> _Work required_: The listing below is the input. Say how many of its lines contain "Switch", giving the number alone.

> _The data_:
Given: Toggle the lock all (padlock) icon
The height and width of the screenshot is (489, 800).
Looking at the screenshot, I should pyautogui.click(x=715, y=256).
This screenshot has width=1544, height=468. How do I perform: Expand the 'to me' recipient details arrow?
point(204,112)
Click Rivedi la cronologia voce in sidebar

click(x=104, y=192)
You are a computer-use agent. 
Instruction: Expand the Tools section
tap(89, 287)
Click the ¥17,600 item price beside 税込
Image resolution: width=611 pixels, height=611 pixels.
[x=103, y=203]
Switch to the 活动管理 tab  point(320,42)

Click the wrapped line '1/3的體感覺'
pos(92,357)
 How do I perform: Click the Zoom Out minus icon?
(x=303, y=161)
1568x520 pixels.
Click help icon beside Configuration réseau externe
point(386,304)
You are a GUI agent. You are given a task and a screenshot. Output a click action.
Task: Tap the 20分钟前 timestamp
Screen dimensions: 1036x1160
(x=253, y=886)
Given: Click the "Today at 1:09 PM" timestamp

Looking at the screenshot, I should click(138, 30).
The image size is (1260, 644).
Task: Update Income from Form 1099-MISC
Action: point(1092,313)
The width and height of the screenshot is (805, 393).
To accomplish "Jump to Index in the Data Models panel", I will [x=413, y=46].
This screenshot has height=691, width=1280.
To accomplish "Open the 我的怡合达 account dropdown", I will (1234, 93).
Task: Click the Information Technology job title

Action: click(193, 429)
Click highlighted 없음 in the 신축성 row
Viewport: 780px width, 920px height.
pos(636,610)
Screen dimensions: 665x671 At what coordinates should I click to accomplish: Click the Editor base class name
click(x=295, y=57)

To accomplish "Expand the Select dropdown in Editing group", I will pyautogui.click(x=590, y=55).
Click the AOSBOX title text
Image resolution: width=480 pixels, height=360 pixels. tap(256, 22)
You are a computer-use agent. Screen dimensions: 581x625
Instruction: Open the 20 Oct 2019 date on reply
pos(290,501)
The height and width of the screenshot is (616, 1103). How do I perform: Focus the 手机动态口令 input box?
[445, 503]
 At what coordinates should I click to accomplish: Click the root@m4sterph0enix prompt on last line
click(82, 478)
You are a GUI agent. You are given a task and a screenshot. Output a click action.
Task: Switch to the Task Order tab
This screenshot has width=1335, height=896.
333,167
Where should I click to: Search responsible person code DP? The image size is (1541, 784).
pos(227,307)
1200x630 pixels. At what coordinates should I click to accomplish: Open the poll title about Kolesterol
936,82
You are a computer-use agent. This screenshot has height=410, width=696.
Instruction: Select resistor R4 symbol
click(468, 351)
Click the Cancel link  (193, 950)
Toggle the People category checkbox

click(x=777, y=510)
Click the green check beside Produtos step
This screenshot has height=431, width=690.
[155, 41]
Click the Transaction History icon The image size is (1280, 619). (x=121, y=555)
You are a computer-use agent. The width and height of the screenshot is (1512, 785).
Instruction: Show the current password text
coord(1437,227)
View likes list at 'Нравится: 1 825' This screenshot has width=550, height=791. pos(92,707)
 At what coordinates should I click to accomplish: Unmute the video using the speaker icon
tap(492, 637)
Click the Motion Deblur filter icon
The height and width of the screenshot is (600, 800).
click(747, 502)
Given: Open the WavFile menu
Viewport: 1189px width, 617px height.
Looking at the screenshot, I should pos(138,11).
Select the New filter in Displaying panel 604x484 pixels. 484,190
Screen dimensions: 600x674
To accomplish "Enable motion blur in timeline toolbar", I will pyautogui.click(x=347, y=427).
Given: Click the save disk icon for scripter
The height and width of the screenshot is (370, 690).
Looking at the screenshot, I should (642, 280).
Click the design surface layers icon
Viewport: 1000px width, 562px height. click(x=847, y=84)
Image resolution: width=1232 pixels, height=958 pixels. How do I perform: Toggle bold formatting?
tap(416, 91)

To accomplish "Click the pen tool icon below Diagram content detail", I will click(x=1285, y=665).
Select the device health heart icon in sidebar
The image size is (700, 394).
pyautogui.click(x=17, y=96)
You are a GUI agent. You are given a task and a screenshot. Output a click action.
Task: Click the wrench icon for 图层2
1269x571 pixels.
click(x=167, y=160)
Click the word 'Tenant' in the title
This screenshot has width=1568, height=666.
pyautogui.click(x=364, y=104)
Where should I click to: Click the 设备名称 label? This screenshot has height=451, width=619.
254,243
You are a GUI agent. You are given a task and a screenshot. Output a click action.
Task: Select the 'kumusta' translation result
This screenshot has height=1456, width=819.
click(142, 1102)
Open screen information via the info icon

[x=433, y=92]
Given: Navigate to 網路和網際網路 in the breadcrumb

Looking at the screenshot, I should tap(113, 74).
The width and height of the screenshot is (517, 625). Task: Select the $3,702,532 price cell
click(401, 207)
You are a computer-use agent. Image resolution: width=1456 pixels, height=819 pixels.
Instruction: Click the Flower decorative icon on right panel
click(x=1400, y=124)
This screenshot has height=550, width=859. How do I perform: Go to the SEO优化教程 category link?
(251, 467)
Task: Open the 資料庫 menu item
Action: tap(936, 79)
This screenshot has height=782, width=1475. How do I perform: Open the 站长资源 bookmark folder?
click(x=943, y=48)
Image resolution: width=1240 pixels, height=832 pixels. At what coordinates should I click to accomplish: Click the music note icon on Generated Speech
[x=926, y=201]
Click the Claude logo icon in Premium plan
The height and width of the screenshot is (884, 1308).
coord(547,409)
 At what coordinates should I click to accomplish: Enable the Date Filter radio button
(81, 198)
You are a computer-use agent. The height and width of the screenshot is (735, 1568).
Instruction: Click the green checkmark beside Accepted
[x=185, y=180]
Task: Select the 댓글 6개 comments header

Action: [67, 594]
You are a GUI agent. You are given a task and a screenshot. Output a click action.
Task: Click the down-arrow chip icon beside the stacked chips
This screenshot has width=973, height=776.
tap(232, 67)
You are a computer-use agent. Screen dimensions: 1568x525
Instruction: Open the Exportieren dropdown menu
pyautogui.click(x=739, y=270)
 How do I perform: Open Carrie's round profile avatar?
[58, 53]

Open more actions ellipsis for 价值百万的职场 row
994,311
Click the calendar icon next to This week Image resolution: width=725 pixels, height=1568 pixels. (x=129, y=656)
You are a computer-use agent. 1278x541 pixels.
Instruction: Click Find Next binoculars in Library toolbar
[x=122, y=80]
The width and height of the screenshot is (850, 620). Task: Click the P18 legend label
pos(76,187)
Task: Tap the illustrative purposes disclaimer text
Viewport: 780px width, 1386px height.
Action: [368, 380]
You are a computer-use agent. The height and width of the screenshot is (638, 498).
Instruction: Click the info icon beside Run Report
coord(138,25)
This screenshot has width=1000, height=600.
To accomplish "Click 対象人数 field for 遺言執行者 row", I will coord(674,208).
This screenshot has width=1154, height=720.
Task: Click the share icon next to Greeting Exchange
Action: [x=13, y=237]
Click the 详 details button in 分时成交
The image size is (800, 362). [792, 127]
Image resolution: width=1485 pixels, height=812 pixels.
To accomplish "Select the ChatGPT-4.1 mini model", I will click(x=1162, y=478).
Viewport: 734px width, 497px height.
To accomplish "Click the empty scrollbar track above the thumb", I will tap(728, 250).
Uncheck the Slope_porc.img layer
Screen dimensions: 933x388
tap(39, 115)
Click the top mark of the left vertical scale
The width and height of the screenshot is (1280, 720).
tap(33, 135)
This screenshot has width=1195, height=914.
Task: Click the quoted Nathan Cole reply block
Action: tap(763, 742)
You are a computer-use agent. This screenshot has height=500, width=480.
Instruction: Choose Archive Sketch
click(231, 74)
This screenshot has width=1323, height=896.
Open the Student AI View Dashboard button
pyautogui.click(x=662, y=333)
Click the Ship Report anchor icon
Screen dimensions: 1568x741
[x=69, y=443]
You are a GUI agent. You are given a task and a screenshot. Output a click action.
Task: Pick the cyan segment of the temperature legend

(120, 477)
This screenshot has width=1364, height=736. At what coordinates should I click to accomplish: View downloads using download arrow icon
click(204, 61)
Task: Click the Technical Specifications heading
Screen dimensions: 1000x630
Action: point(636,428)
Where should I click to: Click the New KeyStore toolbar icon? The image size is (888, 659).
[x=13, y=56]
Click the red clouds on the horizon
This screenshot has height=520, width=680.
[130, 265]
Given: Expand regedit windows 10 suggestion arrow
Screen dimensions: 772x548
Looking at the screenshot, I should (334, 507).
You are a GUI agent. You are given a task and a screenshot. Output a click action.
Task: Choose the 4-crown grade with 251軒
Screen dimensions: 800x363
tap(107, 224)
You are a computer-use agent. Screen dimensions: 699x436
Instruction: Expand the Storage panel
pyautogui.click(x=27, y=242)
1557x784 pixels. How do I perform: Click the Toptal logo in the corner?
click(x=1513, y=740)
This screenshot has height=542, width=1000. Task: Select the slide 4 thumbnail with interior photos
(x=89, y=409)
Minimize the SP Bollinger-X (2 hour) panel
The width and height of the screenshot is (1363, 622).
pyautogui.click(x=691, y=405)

> _Answer section_: 2